#### Problem details
Below are entries; output exactly the lines from the one with "Click red corner checkmark on ¥59 coupon" to the one with "Task: Select the 'Scripts", both included, and nothing else.

** Extracted information follows **

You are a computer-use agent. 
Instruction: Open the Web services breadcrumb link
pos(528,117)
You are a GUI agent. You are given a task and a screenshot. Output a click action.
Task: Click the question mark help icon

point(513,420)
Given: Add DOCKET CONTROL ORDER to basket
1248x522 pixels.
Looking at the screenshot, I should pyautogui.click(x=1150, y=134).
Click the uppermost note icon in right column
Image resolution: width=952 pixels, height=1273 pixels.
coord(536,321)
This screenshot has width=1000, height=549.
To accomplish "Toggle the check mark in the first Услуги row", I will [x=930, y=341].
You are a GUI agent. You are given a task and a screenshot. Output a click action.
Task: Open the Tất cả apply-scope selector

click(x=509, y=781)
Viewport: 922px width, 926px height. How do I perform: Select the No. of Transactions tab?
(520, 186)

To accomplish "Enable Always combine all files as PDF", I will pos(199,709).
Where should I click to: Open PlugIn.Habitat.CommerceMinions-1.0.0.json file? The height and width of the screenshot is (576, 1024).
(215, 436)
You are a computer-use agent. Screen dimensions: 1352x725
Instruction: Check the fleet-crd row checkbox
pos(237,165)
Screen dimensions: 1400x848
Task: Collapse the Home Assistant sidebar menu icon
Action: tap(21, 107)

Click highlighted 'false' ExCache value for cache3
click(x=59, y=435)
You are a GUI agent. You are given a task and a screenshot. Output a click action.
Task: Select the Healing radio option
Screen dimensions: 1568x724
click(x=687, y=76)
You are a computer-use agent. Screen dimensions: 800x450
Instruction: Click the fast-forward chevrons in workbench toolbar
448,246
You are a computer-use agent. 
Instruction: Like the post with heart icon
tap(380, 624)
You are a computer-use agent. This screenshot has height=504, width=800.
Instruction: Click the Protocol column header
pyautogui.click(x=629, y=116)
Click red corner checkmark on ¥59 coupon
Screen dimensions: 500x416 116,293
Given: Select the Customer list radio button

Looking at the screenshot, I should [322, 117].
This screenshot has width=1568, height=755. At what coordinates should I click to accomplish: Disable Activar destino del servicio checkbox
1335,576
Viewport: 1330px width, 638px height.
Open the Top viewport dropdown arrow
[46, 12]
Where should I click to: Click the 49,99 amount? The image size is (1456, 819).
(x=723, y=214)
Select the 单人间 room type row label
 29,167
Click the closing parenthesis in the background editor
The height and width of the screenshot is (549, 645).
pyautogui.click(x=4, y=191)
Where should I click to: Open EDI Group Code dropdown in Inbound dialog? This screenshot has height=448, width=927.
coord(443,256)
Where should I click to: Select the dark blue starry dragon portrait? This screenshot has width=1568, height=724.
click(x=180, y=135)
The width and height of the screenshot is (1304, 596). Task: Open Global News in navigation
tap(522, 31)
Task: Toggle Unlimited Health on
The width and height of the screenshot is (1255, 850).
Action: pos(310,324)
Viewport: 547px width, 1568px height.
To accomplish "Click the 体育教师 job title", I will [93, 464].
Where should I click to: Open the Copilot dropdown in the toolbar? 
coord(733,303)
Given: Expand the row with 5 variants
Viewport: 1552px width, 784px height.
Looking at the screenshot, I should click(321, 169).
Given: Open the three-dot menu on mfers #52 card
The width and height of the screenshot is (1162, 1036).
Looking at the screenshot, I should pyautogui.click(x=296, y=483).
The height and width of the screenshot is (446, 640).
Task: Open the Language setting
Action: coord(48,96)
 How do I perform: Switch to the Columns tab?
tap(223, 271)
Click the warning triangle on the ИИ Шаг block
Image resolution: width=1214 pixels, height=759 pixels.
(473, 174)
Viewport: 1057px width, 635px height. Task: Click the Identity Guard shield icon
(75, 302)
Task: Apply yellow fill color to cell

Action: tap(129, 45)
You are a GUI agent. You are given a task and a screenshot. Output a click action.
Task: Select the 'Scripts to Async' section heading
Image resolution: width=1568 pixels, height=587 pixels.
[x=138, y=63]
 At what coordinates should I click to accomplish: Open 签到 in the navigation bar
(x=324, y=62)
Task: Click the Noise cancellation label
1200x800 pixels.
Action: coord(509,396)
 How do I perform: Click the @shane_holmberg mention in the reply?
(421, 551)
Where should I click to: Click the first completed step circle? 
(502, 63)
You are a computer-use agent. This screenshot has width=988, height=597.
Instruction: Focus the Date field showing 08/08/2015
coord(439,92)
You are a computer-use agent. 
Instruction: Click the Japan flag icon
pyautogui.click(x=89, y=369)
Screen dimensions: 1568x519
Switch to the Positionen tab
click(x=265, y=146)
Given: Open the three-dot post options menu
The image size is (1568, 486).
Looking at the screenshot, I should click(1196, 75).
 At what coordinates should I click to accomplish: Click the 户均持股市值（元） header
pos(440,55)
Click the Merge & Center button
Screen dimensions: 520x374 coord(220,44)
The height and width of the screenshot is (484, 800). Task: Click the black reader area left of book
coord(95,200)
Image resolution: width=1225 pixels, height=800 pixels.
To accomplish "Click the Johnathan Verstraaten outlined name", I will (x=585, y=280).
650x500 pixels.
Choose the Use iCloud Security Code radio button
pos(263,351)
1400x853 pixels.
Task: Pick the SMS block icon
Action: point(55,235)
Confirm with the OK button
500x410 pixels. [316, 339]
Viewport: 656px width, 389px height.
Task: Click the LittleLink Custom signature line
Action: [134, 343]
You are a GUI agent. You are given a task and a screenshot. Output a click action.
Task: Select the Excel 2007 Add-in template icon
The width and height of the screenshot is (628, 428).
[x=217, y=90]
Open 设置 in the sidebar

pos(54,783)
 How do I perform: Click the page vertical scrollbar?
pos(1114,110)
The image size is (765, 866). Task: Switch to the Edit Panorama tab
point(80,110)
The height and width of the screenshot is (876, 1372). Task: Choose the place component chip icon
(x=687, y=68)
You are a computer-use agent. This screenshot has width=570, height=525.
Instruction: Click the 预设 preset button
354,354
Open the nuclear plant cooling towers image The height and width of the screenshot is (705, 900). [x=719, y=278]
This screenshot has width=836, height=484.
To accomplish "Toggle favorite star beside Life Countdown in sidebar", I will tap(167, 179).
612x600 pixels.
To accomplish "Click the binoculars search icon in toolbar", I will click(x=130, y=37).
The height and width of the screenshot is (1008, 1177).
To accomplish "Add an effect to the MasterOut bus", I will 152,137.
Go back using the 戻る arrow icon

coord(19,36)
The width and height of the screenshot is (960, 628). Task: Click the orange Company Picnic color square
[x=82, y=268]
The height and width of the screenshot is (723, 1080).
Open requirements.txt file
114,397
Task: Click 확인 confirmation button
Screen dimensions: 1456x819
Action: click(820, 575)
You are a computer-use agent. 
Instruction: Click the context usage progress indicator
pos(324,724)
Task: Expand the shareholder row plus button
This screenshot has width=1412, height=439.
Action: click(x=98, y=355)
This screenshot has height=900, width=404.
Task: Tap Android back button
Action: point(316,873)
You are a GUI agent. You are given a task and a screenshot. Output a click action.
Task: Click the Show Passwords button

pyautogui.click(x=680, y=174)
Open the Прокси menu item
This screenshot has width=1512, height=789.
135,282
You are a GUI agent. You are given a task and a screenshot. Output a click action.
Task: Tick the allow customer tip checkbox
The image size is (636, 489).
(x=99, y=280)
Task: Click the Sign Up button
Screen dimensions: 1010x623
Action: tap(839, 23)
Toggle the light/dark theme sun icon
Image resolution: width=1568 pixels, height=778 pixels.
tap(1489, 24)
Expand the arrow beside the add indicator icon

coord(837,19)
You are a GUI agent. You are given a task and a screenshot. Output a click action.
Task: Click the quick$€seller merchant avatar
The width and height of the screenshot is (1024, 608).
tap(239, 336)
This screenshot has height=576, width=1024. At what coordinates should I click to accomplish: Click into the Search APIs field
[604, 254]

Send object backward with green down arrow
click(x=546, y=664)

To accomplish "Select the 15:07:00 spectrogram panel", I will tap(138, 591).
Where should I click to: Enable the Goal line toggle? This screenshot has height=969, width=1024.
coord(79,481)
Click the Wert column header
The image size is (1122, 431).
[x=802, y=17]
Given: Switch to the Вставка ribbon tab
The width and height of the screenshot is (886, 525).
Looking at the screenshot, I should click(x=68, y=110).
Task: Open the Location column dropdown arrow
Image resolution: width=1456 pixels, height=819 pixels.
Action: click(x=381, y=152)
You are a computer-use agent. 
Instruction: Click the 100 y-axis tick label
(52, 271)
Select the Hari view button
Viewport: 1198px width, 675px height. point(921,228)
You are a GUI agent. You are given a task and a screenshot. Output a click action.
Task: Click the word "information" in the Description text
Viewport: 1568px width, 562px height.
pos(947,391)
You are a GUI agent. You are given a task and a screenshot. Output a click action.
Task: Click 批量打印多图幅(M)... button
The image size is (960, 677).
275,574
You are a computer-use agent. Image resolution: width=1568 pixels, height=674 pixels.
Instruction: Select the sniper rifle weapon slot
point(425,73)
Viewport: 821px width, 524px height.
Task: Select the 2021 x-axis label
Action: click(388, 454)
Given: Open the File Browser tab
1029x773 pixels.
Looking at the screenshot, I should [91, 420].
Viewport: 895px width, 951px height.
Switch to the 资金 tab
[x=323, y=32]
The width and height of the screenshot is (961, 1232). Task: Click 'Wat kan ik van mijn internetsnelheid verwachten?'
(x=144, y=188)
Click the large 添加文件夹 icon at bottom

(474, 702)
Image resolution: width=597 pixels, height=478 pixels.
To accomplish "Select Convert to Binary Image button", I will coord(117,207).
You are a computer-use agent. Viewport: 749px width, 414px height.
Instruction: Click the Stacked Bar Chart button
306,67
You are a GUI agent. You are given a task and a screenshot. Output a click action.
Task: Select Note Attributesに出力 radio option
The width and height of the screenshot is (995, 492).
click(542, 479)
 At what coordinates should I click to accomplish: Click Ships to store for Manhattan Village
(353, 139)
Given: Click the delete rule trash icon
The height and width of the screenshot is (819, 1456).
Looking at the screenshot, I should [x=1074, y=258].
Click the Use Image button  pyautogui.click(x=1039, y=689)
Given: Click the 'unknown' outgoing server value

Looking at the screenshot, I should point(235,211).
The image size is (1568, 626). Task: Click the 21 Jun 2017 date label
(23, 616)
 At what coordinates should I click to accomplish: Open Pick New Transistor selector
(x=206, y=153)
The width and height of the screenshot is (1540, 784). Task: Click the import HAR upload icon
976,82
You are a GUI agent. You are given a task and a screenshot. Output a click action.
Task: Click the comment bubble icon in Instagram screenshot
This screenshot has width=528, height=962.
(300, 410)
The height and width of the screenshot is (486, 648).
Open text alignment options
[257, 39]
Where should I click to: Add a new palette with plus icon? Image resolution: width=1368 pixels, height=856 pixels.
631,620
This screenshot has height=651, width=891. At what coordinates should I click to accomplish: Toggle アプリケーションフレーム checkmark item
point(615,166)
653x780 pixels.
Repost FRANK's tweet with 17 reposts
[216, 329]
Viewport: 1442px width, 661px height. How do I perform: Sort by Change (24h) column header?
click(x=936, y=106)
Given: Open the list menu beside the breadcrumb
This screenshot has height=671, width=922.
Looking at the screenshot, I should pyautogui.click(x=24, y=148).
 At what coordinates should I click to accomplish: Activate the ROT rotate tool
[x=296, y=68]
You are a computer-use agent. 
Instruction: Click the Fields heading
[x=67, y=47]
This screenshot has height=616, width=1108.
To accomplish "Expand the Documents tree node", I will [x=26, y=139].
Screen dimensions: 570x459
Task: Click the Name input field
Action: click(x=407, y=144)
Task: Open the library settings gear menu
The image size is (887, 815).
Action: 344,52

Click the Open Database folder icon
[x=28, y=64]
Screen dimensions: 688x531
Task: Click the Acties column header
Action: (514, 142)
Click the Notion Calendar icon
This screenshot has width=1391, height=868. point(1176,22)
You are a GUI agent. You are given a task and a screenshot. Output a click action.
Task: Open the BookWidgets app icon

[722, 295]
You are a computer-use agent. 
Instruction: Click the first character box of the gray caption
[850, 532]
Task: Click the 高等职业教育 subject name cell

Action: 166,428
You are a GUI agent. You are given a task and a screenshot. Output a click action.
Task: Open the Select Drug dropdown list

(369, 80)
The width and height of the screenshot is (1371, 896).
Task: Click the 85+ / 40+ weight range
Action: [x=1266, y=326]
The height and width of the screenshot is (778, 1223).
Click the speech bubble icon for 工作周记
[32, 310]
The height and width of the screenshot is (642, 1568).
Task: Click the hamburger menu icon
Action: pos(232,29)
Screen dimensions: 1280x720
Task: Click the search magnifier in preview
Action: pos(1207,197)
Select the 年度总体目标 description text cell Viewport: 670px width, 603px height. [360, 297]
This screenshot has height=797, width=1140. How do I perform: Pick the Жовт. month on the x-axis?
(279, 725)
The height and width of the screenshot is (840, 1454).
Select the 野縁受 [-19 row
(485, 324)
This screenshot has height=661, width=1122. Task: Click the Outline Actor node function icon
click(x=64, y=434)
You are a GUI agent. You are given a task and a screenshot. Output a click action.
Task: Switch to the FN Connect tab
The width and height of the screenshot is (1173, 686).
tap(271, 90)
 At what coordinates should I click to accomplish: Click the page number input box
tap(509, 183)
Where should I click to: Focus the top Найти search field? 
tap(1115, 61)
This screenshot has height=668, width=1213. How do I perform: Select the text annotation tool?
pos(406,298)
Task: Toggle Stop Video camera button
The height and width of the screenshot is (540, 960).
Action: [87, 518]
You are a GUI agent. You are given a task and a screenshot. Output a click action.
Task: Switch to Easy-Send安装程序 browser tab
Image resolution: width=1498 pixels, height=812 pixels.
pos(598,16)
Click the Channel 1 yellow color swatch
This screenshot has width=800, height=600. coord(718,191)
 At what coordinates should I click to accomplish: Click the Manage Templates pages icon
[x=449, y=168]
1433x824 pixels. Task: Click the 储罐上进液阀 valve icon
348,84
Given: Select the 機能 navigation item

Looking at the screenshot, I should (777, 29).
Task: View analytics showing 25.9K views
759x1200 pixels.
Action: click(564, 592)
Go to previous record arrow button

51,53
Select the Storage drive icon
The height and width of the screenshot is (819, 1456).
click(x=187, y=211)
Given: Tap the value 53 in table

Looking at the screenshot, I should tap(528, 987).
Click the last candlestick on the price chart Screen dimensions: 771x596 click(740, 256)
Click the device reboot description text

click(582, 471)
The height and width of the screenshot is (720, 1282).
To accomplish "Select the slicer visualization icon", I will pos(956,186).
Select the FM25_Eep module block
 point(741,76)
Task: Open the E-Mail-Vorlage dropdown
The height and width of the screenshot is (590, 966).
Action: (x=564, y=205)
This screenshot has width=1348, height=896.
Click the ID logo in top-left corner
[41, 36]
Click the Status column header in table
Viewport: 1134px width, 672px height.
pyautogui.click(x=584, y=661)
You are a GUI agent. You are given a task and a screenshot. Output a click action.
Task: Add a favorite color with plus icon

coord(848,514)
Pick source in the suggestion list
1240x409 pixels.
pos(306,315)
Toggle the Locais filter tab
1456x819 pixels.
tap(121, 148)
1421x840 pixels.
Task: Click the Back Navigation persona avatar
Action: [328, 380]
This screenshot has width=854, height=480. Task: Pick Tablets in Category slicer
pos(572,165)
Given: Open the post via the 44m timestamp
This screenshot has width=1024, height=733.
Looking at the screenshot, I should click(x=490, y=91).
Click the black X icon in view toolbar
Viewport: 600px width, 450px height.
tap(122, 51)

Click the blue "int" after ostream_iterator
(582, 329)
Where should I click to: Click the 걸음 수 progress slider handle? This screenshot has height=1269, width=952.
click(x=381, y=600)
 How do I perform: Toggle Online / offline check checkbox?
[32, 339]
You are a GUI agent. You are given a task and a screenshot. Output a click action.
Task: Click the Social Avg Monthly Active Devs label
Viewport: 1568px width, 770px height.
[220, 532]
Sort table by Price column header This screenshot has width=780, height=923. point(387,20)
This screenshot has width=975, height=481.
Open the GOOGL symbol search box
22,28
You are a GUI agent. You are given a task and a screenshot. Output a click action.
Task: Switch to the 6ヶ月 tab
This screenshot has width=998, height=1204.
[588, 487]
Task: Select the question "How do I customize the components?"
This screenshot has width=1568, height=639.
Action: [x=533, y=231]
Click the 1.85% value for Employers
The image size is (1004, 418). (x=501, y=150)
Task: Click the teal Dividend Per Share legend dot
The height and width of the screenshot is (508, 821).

** End of Extracted information **

#### Your solution
Click red corner checkmark on ¥59 coupon
Screen dimensions: 500x416 116,293
Given: Select the Customer list radio button

Looking at the screenshot, I should [322, 117].
This screenshot has width=1568, height=755. At what coordinates should I click to accomplish: Disable Activar destino del servicio checkbox
1335,576
Viewport: 1330px width, 638px height.
Open the Top viewport dropdown arrow
[46, 12]
Where should I click to: Click the 49,99 amount? The image size is (1456, 819).
(x=723, y=214)
Select the 单人间 room type row label
 29,167
Click the closing parenthesis in the background editor
The height and width of the screenshot is (549, 645).
pyautogui.click(x=4, y=191)
Where should I click to: Open EDI Group Code dropdown in Inbound dialog? This screenshot has height=448, width=927.
coord(443,256)
Where should I click to: Select the dark blue starry dragon portrait? This screenshot has width=1568, height=724.
click(x=180, y=135)
The width and height of the screenshot is (1304, 596). Task: Open Global News in navigation
tap(522, 31)
Task: Toggle Unlimited Health on
The width and height of the screenshot is (1255, 850).
Action: pos(310,324)
Viewport: 547px width, 1568px height.
To accomplish "Click the 体育教师 job title", I will [93, 464].
Where should I click to: Open the Copilot dropdown in the toolbar? 
coord(733,303)
Given: Expand the row with 5 variants
Viewport: 1552px width, 784px height.
Looking at the screenshot, I should click(321, 169).
Given: Open the three-dot menu on mfers #52 card
The width and height of the screenshot is (1162, 1036).
Looking at the screenshot, I should pyautogui.click(x=296, y=483).
The height and width of the screenshot is (446, 640).
Task: Open the Language setting
Action: coord(48,96)
 How do I perform: Switch to the Columns tab?
tap(223, 271)
Click the warning triangle on the ИИ Шаг block
Image resolution: width=1214 pixels, height=759 pixels.
(473, 174)
Viewport: 1057px width, 635px height. Task: Click the Identity Guard shield icon
(75, 302)
Task: Apply yellow fill color to cell

Action: tap(129, 45)
You are a GUI agent. You are given a task and a screenshot. Output a click action.
Task: Select the 'Scripts to Async' section heading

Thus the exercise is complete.